Is Sama firing at Anthropic
Leaked benchmarks show Sama processes 1M tokens per second, outpacing GPT-4o and Claude 3.5.
Anthropic, the AI safety company behind Claude, is reportedly testing an internally codenamed model called 'Sama' that achieves unprecedented inference speeds. According to leaked benchmarks circulating on developer forums, Sama can process approximately 1 million tokens per second, which is roughly 10 times faster than OpenAI's GPT-4o and Anthropic's own Claude 3.5 Sonnet. This performance leap appears to come from a novel mixture-of-experts architecture optimized specifically for parallel token generation, potentially reducing latency for enterprise applications to milliseconds.

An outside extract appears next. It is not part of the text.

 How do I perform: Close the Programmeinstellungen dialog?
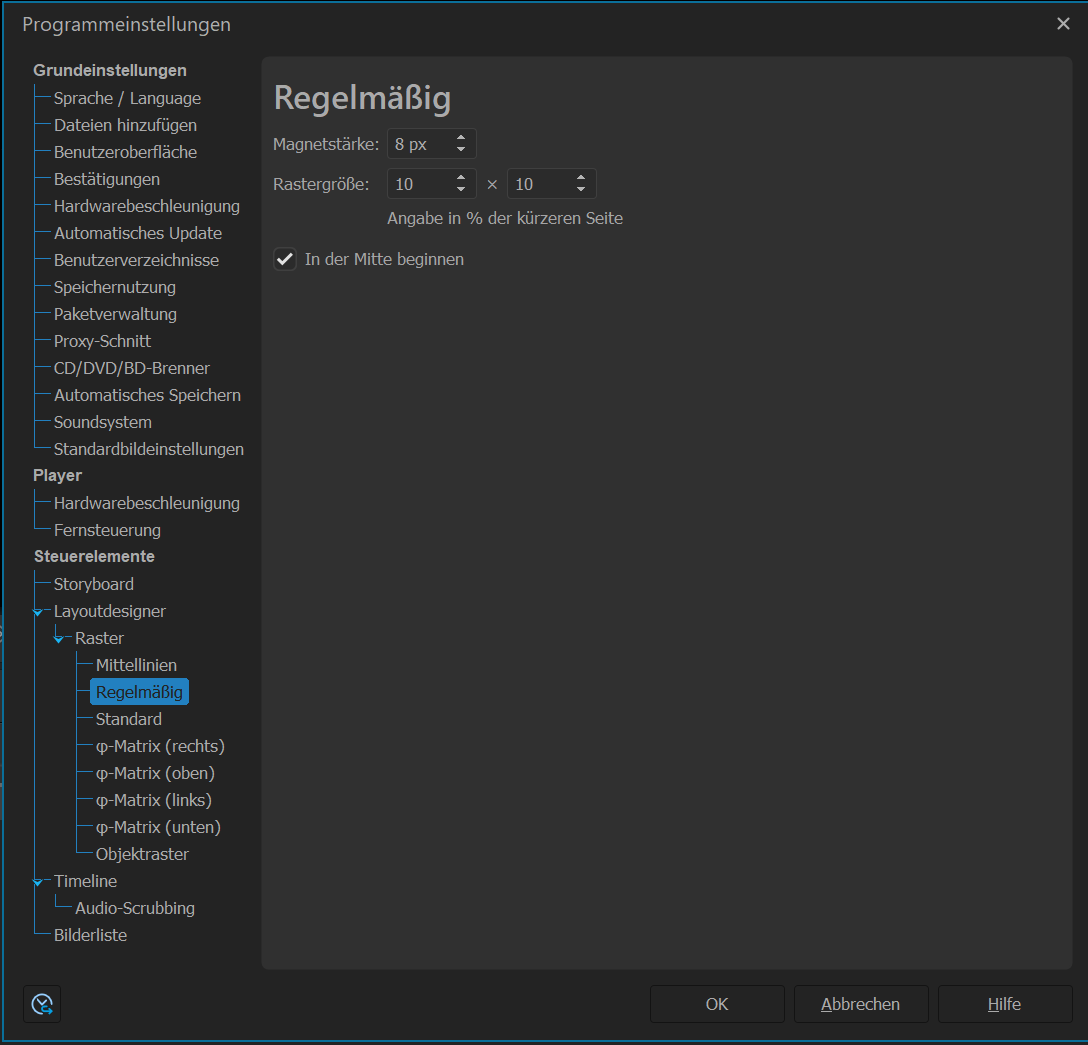(x=1063, y=24)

While raw speed is the headline, early evaluations suggest Sama doesn't sacrifice capability for velocity. The model reportedly scores around 85% on the MMLU benchmark, keeping it competitive with top-tier models on reasoning tasks. This combination could enable a new generation of real-time AI agents for trading, customer service, and interactive media. However, Anthropic hasn't officially confirmed Sama's existence, leaving the AI community speculating about a potential late-2024 release that could reshape the speed benchmark for large language models.
- Reported 1M tokens/second processing speed, 10x faster than GPT-4o
- Maintains ~85% MMLU score despite massive speed optimization
- Uses novel mixture-of-experts architecture for parallel generation
Why It Matters
Could enable real-time AI agents for finance, gaming, and customer service where latency is critical.